**Фрагмент интервью**
====
Мне и говорят: уезжай, потому что они не остановятся ни перед чем. Но сам лично я сделать этого не могу

– Если все люди, которых преследуют, будут уезжать из России, то кто тогда останется, кто будет заниматься теми делами, общественными, политическими? Это не высокопарные слова, а то, что у меня в душе. Я общественной деятельностью занимаюсь на ниве просвещения, и если я отсюда уеду, значит, оба музея перестанут существовать. Понимаете, есть вещи, которые связаны с внутренним мировоззрением, с внутренними качествами, которые попрать невозможно. У меня очень большой круг друзей, связанных и с общественной деятельностью, и с деятельностью мемориалов, и никто из них выехать не может, они не имеют ни возможности, ни средств, чтобы это осуществить. И, уезжая, я как бы бросаю их. А все вместе мы все-таки делаем какую-то работу. Если я уеду отсюда, никакой работы они делать уже не смогут. Хотя мне и говорят: уезжай, потому что они не остановятся ни перед чем. Но сам лично я сделать этого не могу.

Для них нет ни чести, ни совести, для них доблесть – это подкинуть, сфабриковать, оболгать

И другая еще сторона – это мои дети и внуки. Они с этим обыском попали под серьезный удар, потому что их тоже могли привлечь к уголовной ответственности, раз у них нашли патроны. А если завтра вместо патронов подбросят наркотики? И благодаря моей деятельности их жизнь будет испорчена – я этого, естественно, допустить не могу. Поэтому я сейчас предпринимаю все меры для того, чтобы их отправить в одну из зарубежных стран, чтобы они начинали там обустраивать жизнь до того момента, пока либо жизнь у нас не изменится, либо станет не такой опасной, как сегодня у нас. Это, конечно, тяжелый выбор, и они этого не хотят, они этому противятся, и я не хочу этого делать, но мне приходится. Потому что я прекрасно знаю тех людей, которые осуществляют это давление, и для них нет ни чести, ни совести, для них доблесть – это подкинуть, сфабриковать, оболгать...

–​ Кто эти "они"?

– Уже ясно, это часть сотрудников ФСБ, которым дана команда не давать возможности мне ни жить, ни работать, ни действовать. Потому что все, что было сделано у нас во время обыска, делалось не полицейскими, это были сотрудники ФСБ.

–​ А что конкретно не нравится? Какие претензии вам предъявляют, под протокол, не под протокол?

Они просто делают все возможное, чтобы не дать мне возможности этим делом вообще заниматься, связав меня по ногам и рукам этими судами

– Для меня это стало очевидным буквально с первых претензий, когда они впрямую требовали по запросу депутата Госдумы Коломейцева (депутат ГД от КПРФ Николай Коломейцев. – РС) снести мемориал и прекратить деятельность нашего музея. Даже сейчас, когда идет уголовное дело, идут суды, к нам в музей продолжают приходить группы полицейских по жалобам недовольных граждан, по запросам каких-то официальных лиц из Госдумы или еще кого-то. Продолжают проверять деятельность наших мемориалов и музеев. Это нескончаемый поток, который уже десять лет не останавливается, и если они не могут меня посадить, каким-то образом наказать, они просто делают все возможное, чтобы не дать мне возможности этим делом вообще заниматься, связав меня по ногам и рукам этими судами.
====
**Исходные данные**

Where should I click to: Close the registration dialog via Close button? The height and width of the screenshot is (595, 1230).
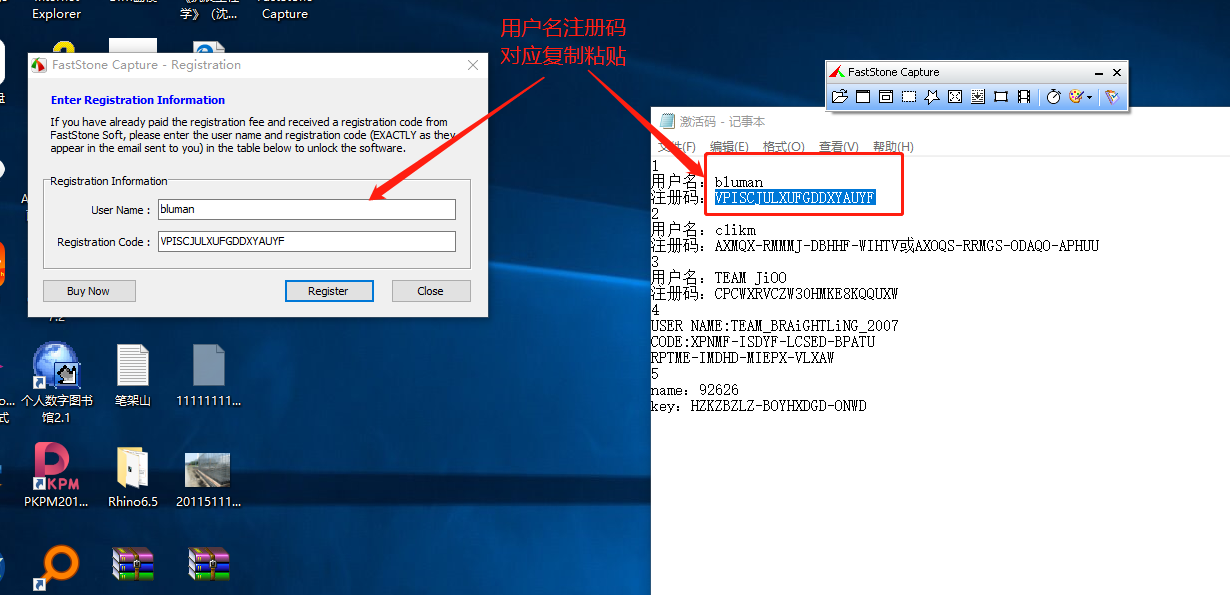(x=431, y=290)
====
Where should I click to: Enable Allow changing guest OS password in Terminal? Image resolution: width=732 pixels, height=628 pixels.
====
**Задания**
**A.** Ответьте по фрагменту интервью на вопросы:
(i) Что станет с обоими музеями в случае отъезда из России?
(ii) Что нашли у детей и внуков при обыске?
(iii) Сколько лет, согласно последнему ответу, не останавливается поток проверок?
**B.** Продолжите фрагмент интервью, начав сразу после его последнего предложения.
Приведённые строки никак не связаны с фрагментом интервью.

**Ответы по заданиям**
**A.**
(i) Оба музея перестанут существовать.
(ii) Патроны.
(iii) Десять лет.

**B.**
Это связано только с одним. На сегодняшний день в нашей стране формируется очередная версия истории, где Советский Союз и советская действительность, как и советская форма правления является не трагедией для России, а каким-то выходом из той сложной ситуации, в которую попала Россия в 1917 году. И выход этот сейчас преподносится как не самый худший: могло бы быть хуже, а вот советская власть и ее последующие действия спасли Россию. Хотя мы на фактических материалах, на документах, на конкретных действиях видим, как советская власть относилась к собственному народу и к другим народам, которые окружали этот социалистический лагерь, показываем, что это совершенно не так. Это была трагедия, это была жестокая трагедия и для России, и для русского народа, и для всех других народов, которые попали под коммунистическое иго.

–​ То есть вы буквально не сошлись во взглядах с чиновниками, и именно поэтому вас прессуют?

Все ради власти, все ради блага этой власти. Человек опять остается винтиком, опять ничтожеством

– Это даже не взгляды, понимаете. Это же не просто взгляд – люблю, не люблю, нравится, не нравится. Это мировоззрение, которое на сегодняшний день формируется в обществе, в соответствии с которым в очередной раз во главу угла ставится государство, все для блага этого государства, но под этим государством подразумевается власть. То есть все ради власти, все ради блага этой власти. Человек опять остается винтиком, опять ничтожеством, которое никакого влияния не должно оказывать на политическую элиту, представляющую власть. Оно либо должно ее поддерживать, либо должно быть уничтожено.

–​ Вы сказали, что, возможно, ситуация изменится, и тогда вы отмените свое решение отправить семью за границу. А что, с вашей точки зрения, должно произойти, чтобы ситуация изменилась? Каким образом она может измениться?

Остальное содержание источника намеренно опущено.